Scaffold Laravel’s Authentication

Airlock uses Laravel auth methods to authenticate SPAs and as from Laravel 6.0, this can be done through laravel/ui package. We install this package via compser

composer require laravel/ui:2.0

php artisan ui vue –auth command will create all of the views we need for authentication and place them in the resources/views/auth directory.

To authenticate our SPA, our SPA’s login page should first make a request to the /airlock/csrf-cookie route to initialize CSRF protection for the application:

axios.get(‘/airlock/csrf-cookie’).then(response => {
// Login…
});

Once CSRF protection has been initialized, we should make a POST request to the typical Laravel /login route. This /login route is provided by the laravel/ui authentication scaffolding package.
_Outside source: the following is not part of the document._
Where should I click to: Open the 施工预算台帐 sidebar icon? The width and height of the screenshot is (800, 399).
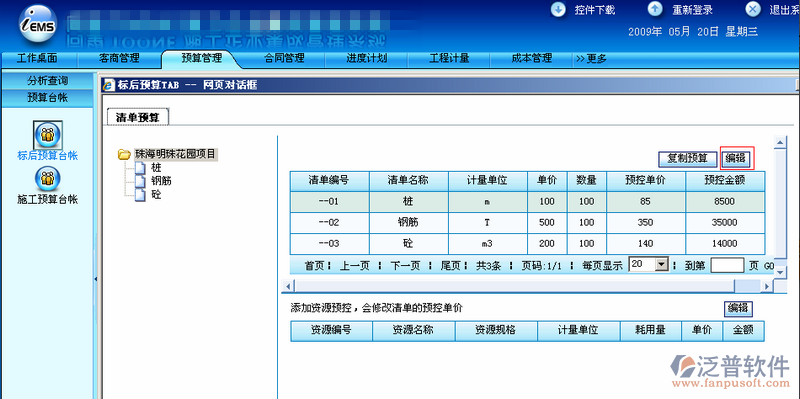tap(48, 179)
If the login request is successful, we will be authenticated and subsequent requests to our API routes will automatically be authenticated via the session cookie that the Laravel backend issued to our client.

Step 7

Build APIs

So far, we only have User model, we are going to add the login, register and logout endpoints and we will create a simple Task model, migration and TaskController.

Run the command

php artisan make:controller UserController

And in the UserController, we add the register, login and logout methods like so:

<?php

namespace App\Http\Controllers;

use Illuminate\Http\Request;
use Illuminate\Support\Facades\Auth;
use App\User;
use Illuminate\Support\Facades\Hash;
use Illuminate\Support\Facades\Validator;
class UserController extends Controller
{
    public function register(Request $request)
    {
        $this->validator($request->all())->validate();

        $user = $this->create($request->all());

        $this->guard()->login($user);

        return response()->json(['user'=> $user,
                                  'message'=> 'registration successful'
                                ], 200);
    }
      /**
     * Get a validator for an incoming registration request.
     *
     * @param  array  $data
     * @return \Illuminate\Contracts\Validation\Validator
     */
    protected function validator(array $data)
    {
        return Validator::make($data, [
            'name' => ['required', 'string', 'max:255'],
            'email' => ['required', 'string', 'email', 'max:255', 'unique:users'],
            'password' => ['required', 'string', 'min:4', 'confirmed'],
        ]);
    }

    /**
     * Create a new user instance after a valid registration.
     *
     * @param  array  $data
     * @return \App\User
     */
    protected function create(array $data)
    {
        return User::create([
            'name' => $data['name'],
            'email' => $data['email'],
            'password' => Hash::make($data['password']),
        ]);
    }
    protected function guard()
    {
        return Auth::guard();
    }

    public function login(Request $request)
    {
        $credentials = $request->only('email', 'password');

        if (Auth::attempt($credentials)) {
            // Authentication passed...
            return response()->json(['message' => 'Login successful'], 200);
        }
    }

    public function logout()
    {
        Auth::logout();
        return response()->json(['message' => 'Logged Out'], 200);
    }
}

UserController.php

Note that the login method authenticates the user using the standard, session-based authentication services that Laravel provides.

Run the command

php artisan make:model Task -mc

This will create three files: Task.php, TaskController.php and 2020_02_28_054834_create_tasks_table.php

Next, we update the create_task_table migration file and add a task field to the table

public function up()
{
   Schema::create(‘tasks’, function (Blueprint $table) {
     $table->increments(‘id’);
     $table->string(‘task’);
     $table->timestamps();
  });
}

Now, in the Task.php we add task to fillable property

class Task extends Model
{
protected $fillable = [‘task’];
}

Run the command php artisan migrate to create the tasks table.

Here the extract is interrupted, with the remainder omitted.